Irak ve Suriye’den sonra, Türkiye üzerinde de melanet hesaplar yapıldığı gün gibi ortadadır. Güney sınırlarımız boyunca hainlerin barınmasına, yuvalanmasına, Türkiye’yi tehdit etmelerine kesinlikle izin verilmemelidir. Tel Rıfat’tan Sincar’a, Ayn El Arap’tan Kandil’e kadar adım adım, aşama aşama, köşe bucak teröristler bulunup yok edilmelidir. Suriye’yle olan 911 km’lik sınırımız, Irak’la olan 350 km’lik sınır hattımız mutlaka emniyete alınmalı, güvenlik mutlaka temin edilmelidir. Terörle yaşamaya alışmayacağız. Tehlikeleri sineye çekmeyeceğiz. Tehditleri olağan görmeyeceğiz. Milli bekamıza yönelen saldırı ve tahrikleri alttan almayacağız.
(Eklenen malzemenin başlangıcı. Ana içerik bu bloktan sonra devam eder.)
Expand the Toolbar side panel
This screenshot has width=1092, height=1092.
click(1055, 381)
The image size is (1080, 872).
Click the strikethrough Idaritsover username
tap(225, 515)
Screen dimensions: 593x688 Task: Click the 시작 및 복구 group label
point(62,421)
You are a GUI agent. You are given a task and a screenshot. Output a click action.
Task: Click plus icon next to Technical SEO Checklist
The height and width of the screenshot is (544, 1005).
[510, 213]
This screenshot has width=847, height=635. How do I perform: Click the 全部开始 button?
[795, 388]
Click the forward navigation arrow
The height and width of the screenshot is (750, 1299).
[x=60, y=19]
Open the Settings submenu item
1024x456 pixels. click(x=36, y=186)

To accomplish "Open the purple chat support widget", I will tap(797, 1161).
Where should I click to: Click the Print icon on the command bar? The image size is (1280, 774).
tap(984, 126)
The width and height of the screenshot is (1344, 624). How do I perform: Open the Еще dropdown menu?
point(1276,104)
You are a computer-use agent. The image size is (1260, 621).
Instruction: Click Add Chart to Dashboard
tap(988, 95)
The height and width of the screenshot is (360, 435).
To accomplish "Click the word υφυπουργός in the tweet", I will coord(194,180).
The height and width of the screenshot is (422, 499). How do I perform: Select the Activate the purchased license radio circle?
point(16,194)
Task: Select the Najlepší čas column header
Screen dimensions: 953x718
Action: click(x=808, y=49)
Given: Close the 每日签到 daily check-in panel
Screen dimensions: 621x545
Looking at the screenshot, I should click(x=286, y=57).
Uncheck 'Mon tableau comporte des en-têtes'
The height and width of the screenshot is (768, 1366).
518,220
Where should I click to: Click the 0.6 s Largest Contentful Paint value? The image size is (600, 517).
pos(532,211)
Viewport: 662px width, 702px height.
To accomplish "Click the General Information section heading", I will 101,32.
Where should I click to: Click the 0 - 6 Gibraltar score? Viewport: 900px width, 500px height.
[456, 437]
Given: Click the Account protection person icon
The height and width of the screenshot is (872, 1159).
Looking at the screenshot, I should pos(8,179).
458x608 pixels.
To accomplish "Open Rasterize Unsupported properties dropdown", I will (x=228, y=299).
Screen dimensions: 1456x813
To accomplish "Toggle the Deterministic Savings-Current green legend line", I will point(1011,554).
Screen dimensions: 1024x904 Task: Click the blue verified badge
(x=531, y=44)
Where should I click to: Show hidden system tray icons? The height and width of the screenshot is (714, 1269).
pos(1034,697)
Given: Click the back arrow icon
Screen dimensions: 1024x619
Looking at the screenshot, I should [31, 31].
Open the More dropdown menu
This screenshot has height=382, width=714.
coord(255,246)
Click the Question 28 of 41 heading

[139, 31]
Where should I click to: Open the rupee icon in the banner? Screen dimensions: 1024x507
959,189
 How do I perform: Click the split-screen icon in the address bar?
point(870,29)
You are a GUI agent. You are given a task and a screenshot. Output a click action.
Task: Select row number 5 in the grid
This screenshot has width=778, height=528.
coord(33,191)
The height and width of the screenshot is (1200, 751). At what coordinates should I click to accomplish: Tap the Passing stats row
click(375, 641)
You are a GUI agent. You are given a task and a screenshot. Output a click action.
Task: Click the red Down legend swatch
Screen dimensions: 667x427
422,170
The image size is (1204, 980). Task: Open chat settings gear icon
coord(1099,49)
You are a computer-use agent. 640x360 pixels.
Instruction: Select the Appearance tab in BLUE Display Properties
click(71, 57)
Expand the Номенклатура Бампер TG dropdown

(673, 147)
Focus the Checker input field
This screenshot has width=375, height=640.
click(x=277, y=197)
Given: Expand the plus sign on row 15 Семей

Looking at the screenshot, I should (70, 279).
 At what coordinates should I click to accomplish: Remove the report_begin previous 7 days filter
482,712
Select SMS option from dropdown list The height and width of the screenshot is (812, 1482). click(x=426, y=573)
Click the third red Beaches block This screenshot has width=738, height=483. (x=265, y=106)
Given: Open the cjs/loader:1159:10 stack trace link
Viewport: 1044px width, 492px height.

Devlet milletiyle ele ele vermiş, barbarlara, vandallara, insanlık düşmanlarına hayatı zehir ve zindan etmek için seferber olmuştur. Bu seferberlikte Milliyetçi Hareket Partisi milli sorumluluğunun idrakiyle gereken her desteği, gereken her katkıyı verecek, sonu sefa da olsa, cefa da olsa Türk milletinin yanında sapasağlam duruş gösterecektir.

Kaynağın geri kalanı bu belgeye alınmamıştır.